The story of Trapped Dead takes place in Hedge Hill, a small town near Kansas City, in the mid 80's. All the classic zombie movie stereotypes are thrown into this game: You play as an out of towner who gets caught up in the outbreak after being attacked by a group of zombies. You quickly befriend a wheelchair bound doctor and escape to a safe house. From here you head out to various locations around Hedge Hill for various reasons: To obtain weapons or medical supplies, to rescue a survivor who's coming through on the radio, or to find out what's really going on in Hedge Hill. It has potential, it really does, however like most games that have a good idea, Trapped Dead unloads several shotgun shells into it's feet with awful execution and some really buggy design.

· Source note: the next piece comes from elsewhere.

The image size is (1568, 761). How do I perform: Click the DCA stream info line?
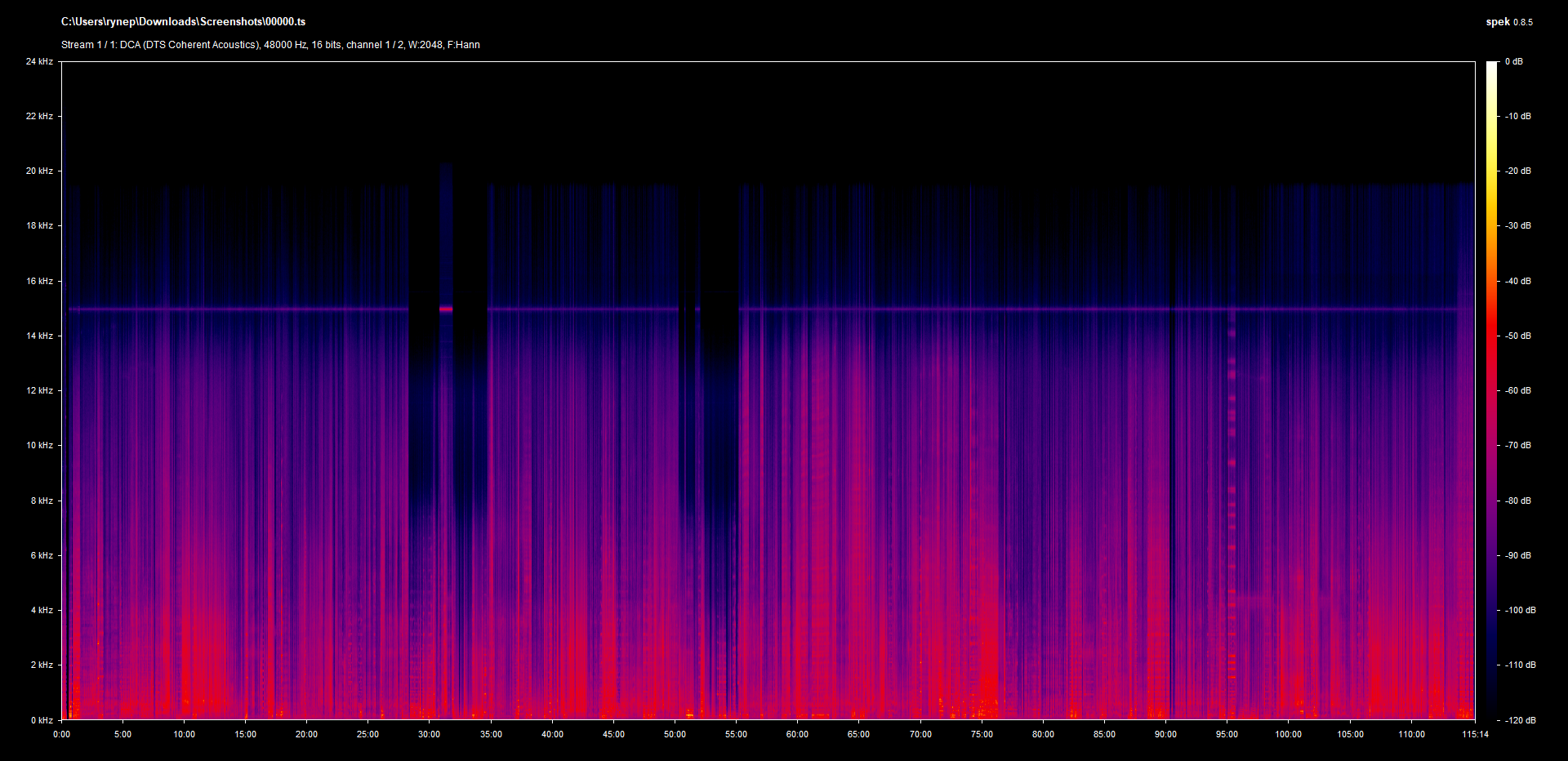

We'll start with the least problematic part of the game – The graphics. While not incredible they do their job. None of the models stand up to close scrutiny (although some of the environments look pretty good), but that said it's a strategy game that's meant to be seen from a high viewpoint anyway. Where they fall on their face is the zombies, or lack thereof. There's about 4 different generic zombie skins, with a couple of level specific ones (I.e. Convict zombies in the prison level), and a 'butcher' zombie skin, which is a larger, slower but overly stronger type of zombie that can kill you in one or two hits. The amount of times you'll fight waves of the identical lumberjack vest wearing zombies is ridiculous, and really breaks the tension of some moments when your group is cornered and panic tactics kick in.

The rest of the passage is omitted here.